2018 genel seçimlerinde Esenyurt’ta AKP yüzde 39,45; CHP yüzde 22,69; HDP ise yüzde 21,96 oranında oy almıştı.
2019 yerel seçimlerinde ise CHP’nin oy oranı yüzde 51,55 iken AKP’ninki yüzde 45,93 idi. 2019 yılından bu yana Esenyurt Belediye Başkanlığı görevini CHP’den Kemal Deniz Bozkurt yürütüyor.
Nüfusuyla orantılı ciddi bir seçmen kitlesine sahip olan Esenyurt’un sorunları da epeyce yüklü… Yoksulluk başı çekiyor. Sorularımızı yanıtlayan bir ilçe sakini, dilenenlerin sayısının arttığından, sokakta yatan yoksul insanlardan bahsediyor. Kırık Türkçesiyle bir mülteci genç de yaşadığı zorluklardan söz ediyor.
Kalabalık, ulaşımın ihtiyacı karşılayamaması, okullarda çocukların ‘üst üste eğitim görmesi’, hırsızlık, konut problemi de sıkça dile getirilen sorunlar arasında.
Bugün, ilçe sakinlerinin sorunlarını ve seçimden beklentilerini öğrenmek için Esenyurt’tayız.
Yolcu kapasitesinin çok üstünde bir kalabalıkla birlikte Esenyurt’a varan otobüsten indik. Meydana vardığımızda gördüğümüz kalabalık da istatistikleri doğrular nitelikte… Sokaklarda özellikle yaşlı-genç erkek grupları kümelenip sohbet ederken, kadınların sayısı daha az.
Birçok siyasi partinin seçim stantları açılmış, yüksek sesle seçim şarkıları dinleniyor.
Mikrofonu uzattığımız neredeyse herkes konuşmaya, sorunlarını anlatmaya fazlasıyla istekli, etrafımız hızla kalabalıklaşıyor.

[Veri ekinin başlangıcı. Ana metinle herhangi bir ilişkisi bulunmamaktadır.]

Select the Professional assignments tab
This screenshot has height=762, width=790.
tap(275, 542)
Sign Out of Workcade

‘Beni Meclis’te zengin, fabrikatör temsil edemez’
Orta yaşlı bir adam, belediyenin ilçenin sorunlarına yetişemediğine değinerek Meclis’te kimlerin onu temsil edemeyeceğini anlatıyor:
Esenyurt’un 1 milyon 300 bin nüfusu var. Burada bir mahalle, Anadolu yakasında bir ilçeye denk geliyor. Bir tane belediye var, hizmet bu nüfusa yetmiyor. Esenyurt’un en başta okul sorunu var, çünkü öğrenciler okullarda üst üste okuyorlar. Esenyurt aynı zamanda işçi ve emekçi kesimin çok fazla yaşadığı bir ilçe. Asgari ücrete çalışan bir toplum var. İstanbul’un en fakir toplumu Esenyurt’ta. Beni orada zenginler veya bir fabrikatör temsil edemez. Ben işçi ve emekçilerin Meclis’te olmasını istiyorum.

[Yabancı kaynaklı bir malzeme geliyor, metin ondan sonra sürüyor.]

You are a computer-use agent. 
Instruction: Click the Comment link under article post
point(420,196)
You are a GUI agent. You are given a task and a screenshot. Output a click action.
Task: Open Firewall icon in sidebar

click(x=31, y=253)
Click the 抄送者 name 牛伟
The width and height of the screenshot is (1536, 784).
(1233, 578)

‘Biz tek adam sistemine karşıyız’
Her köşe başında değişmeyen tek gündem hayat pahalılığı… Derviş Karadağ adlı vatandaş yaşam koşullarını “cehennem” olarak tanımlıyor:
Şu anki sistem cehennemin kapısını açmış. Bu halk cehenneme gitmesin diye bu kapıları kapatmalıyız. (Elindeki iki poşeti göstererek) Şu an elimde tuttuğum poşetler 7 bin TL tuttu. 8 bin 500 asgari ücret alınıyor, ama kiralar da 8 bin 500’den aşağı değil. Bu vatandaş geçimini nasıl sağlayacak? Biz tek adam sistemine karşıyız. Seçimde milletvekilliği için HDP’ye, Cumhurbaşkanlığı için Kılıçdaroğlu’na oy vereceğiz. Bu sistemin önünü kapatıp parlamenter sisteme geçmek istiyoruz çünkü bunun başka bir alternatifi yok.
‘Hamallık yapıyorum, zor geçiniyorum’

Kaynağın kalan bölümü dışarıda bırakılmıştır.